+++ RECORDS PROVIDED

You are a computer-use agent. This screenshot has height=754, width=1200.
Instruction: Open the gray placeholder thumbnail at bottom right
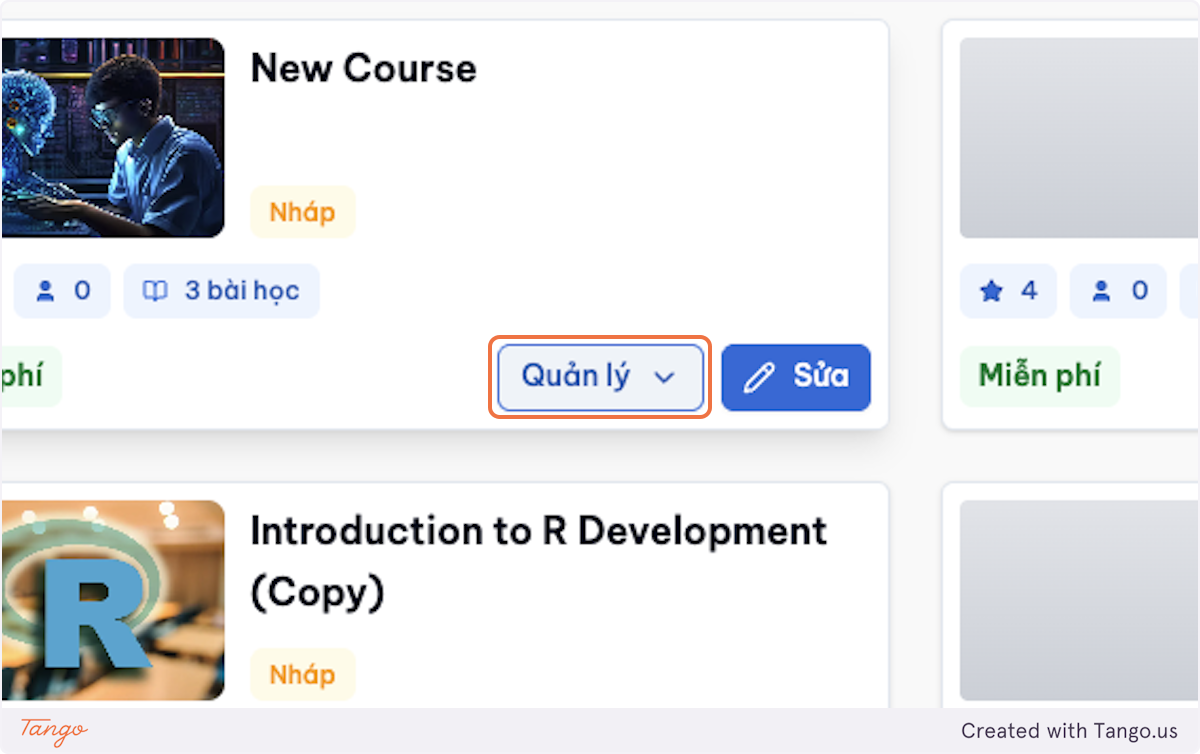[1080, 600]
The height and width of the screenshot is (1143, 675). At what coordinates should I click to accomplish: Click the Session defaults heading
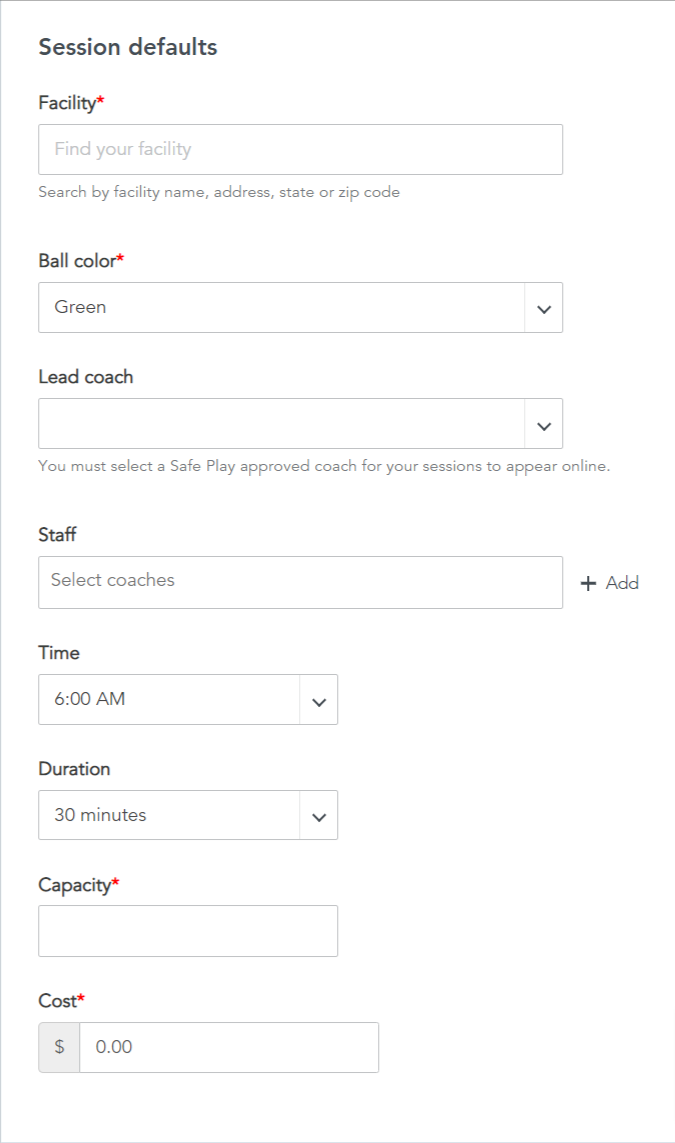128,47
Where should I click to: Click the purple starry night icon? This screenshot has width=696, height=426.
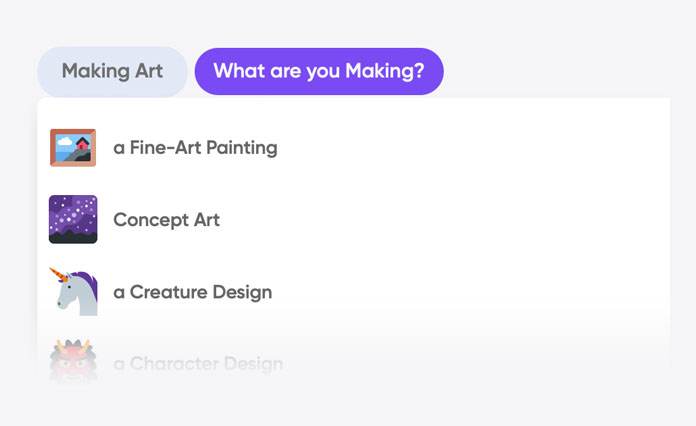(x=73, y=220)
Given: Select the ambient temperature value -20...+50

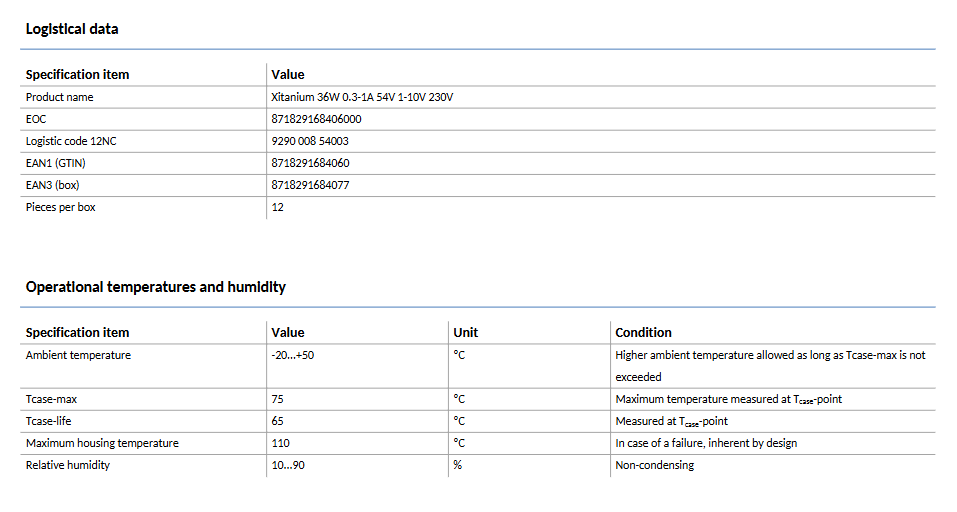Looking at the screenshot, I should (292, 355).
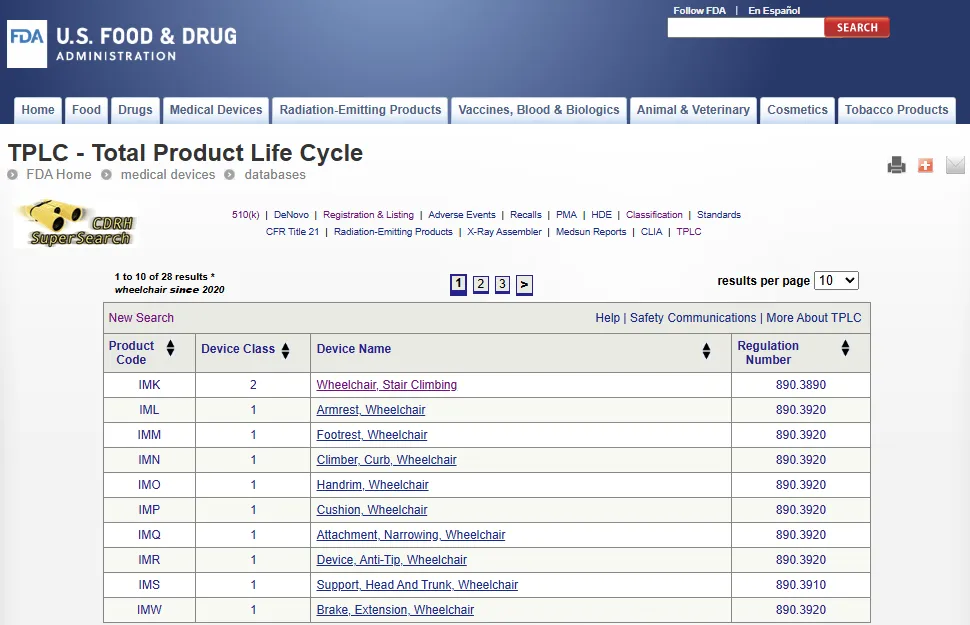This screenshot has width=970, height=625.
Task: Click the Regulation Number sort arrows
Action: 845,348
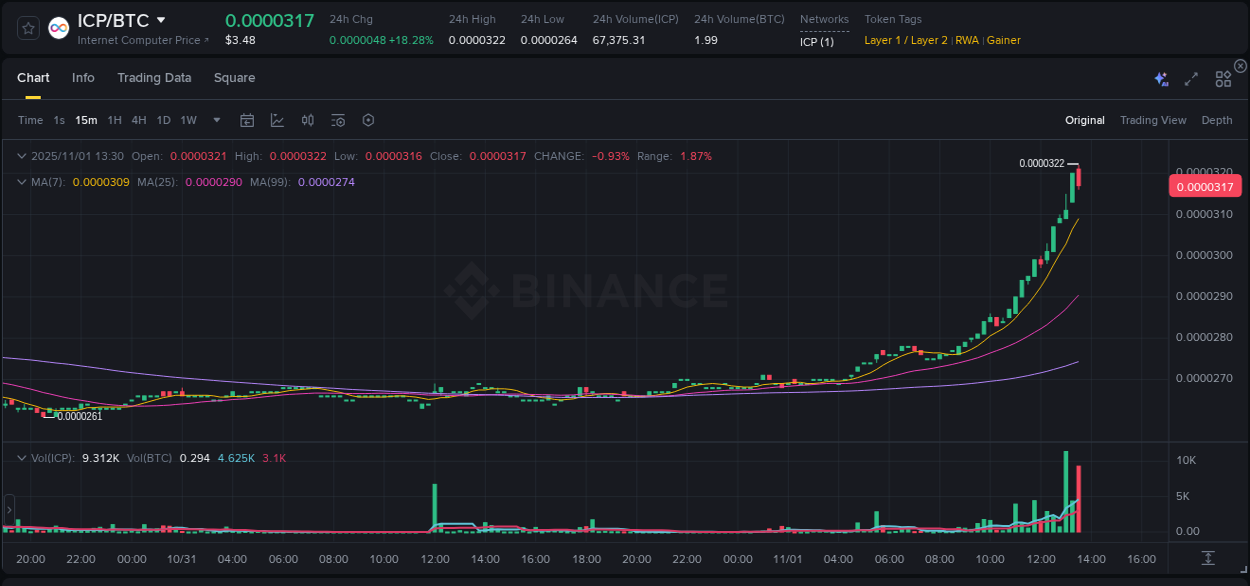Click the Internet Computer coin logo
The image size is (1250, 586).
(x=58, y=27)
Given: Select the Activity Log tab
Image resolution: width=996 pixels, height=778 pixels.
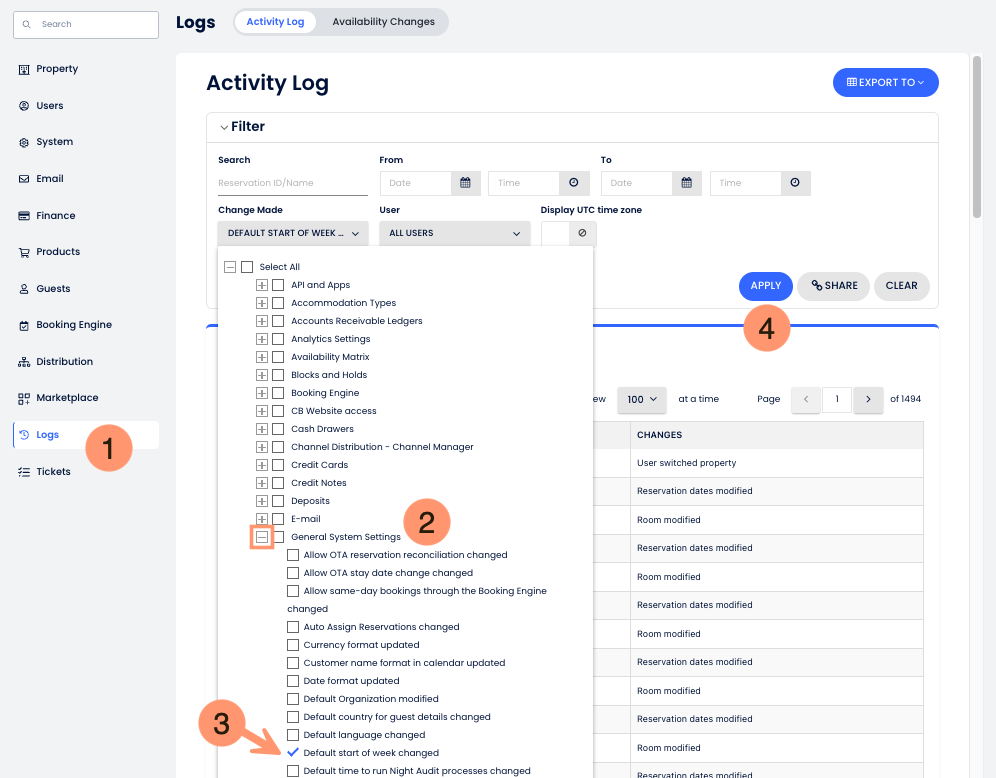Looking at the screenshot, I should pos(275,22).
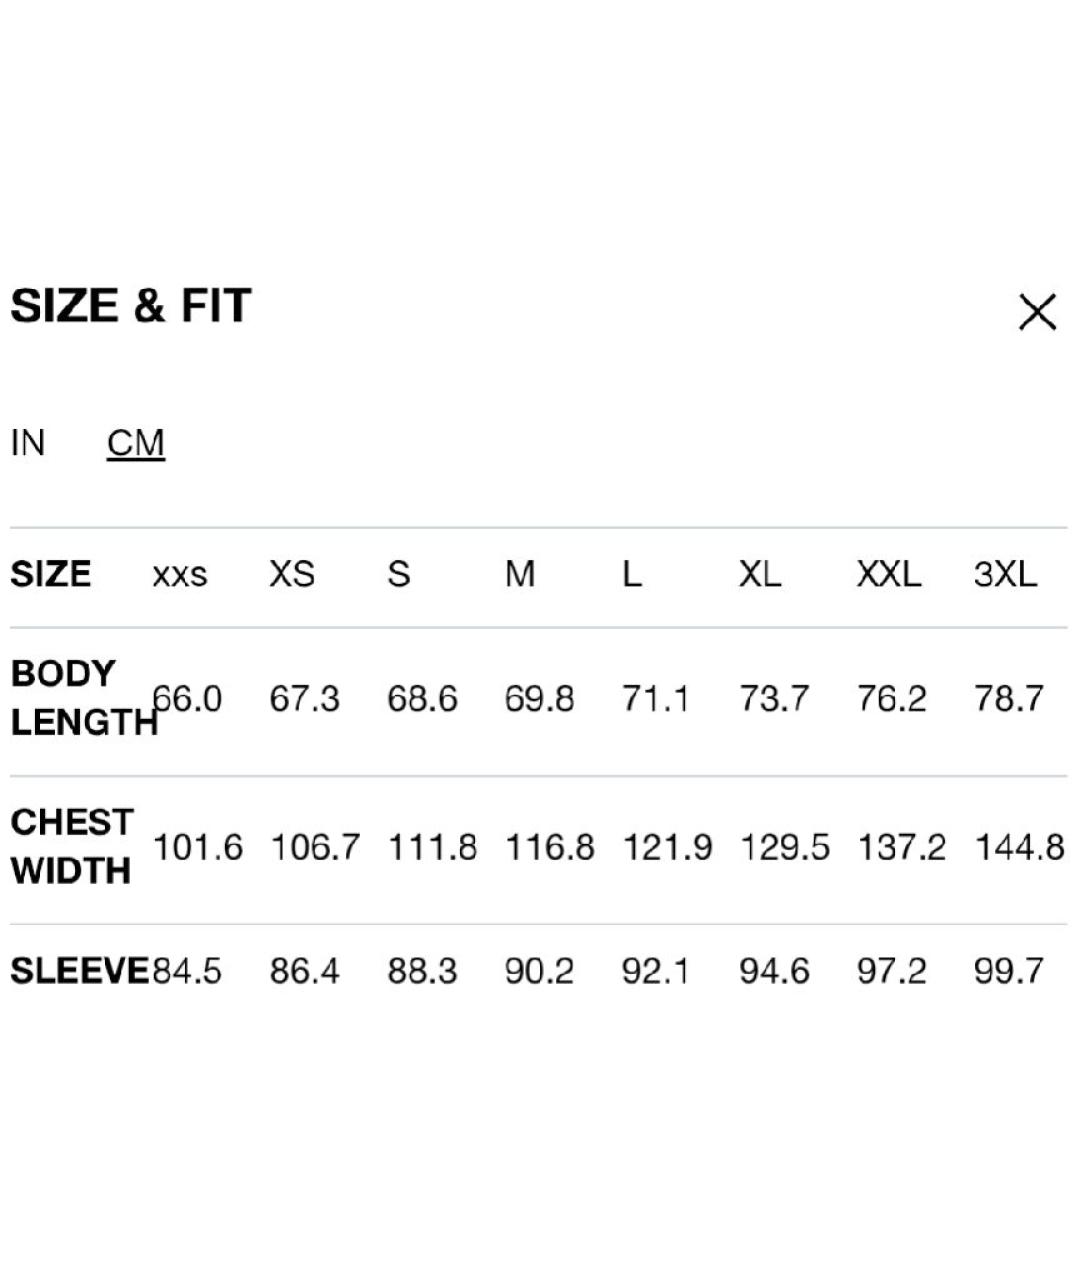The width and height of the screenshot is (1080, 1280).
Task: Select the CM units tab
Action: (x=136, y=443)
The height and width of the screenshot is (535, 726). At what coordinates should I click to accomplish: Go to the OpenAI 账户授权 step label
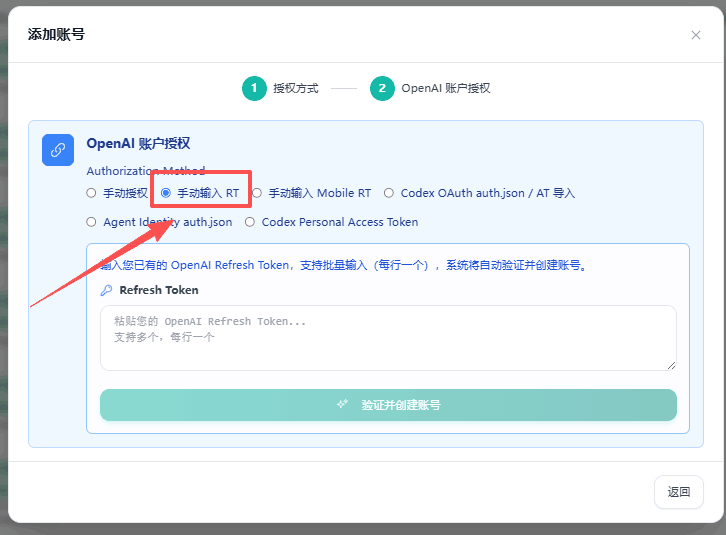446,88
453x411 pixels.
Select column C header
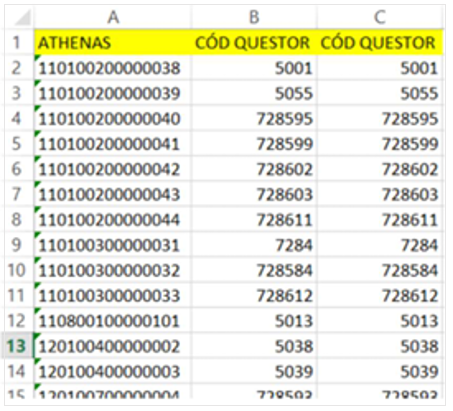click(x=380, y=17)
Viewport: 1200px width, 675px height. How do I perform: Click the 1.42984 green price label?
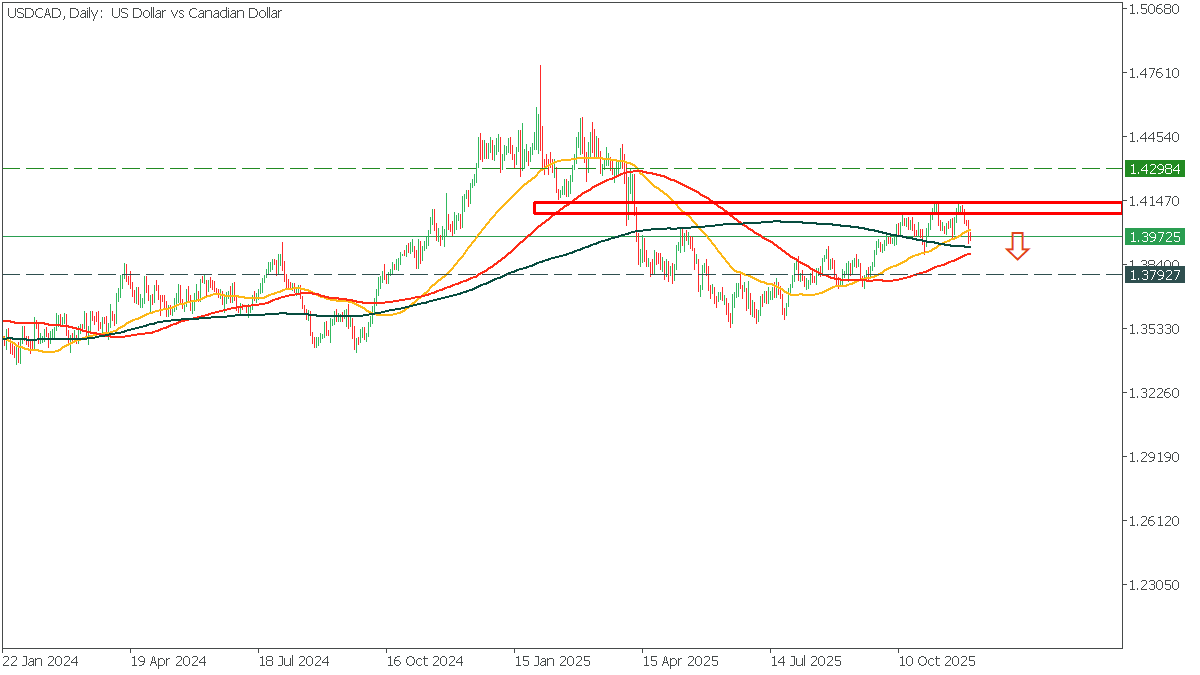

++++++

- WHAT THIS TASK INVOLVES
Go through the listing and restate each line word for word, leaving out the pictures.

- TASK RESULT
You are a computer-use agent. This screenshot has height=754, width=1200.
Instruction: Open the gray placeholder thumbnail at bottom right
[1080, 600]
The height and width of the screenshot is (1143, 675). At what coordinates should I click to accomplish: Click the Session defaults heading
128,47
Where should I click to: Click the purple starry night icon? This screenshot has width=696, height=426.
(x=73, y=220)
Given: Select the ambient temperature value -20...+50

Looking at the screenshot, I should (292, 355).
This screenshot has width=970, height=625.
Task: Click the Regulation Number sort arrows
Action: 845,348
Click the Internet Computer coin logo
The image size is (1250, 586).
(x=58, y=27)
Given: Select the Activity Log tab
Image resolution: width=996 pixels, height=778 pixels.
Looking at the screenshot, I should pos(275,22).
The width and height of the screenshot is (1080, 1280).
Task: Select the CM units tab
Action: (x=136, y=443)
The height and width of the screenshot is (535, 726). At what coordinates should I click to accomplish: Go to the OpenAI 账户授权 step label
446,88
453x411 pixels.
Select column C header
click(x=380, y=17)
Viewport: 1200px width, 675px height. How do I perform: Click the 1.42984 green price label?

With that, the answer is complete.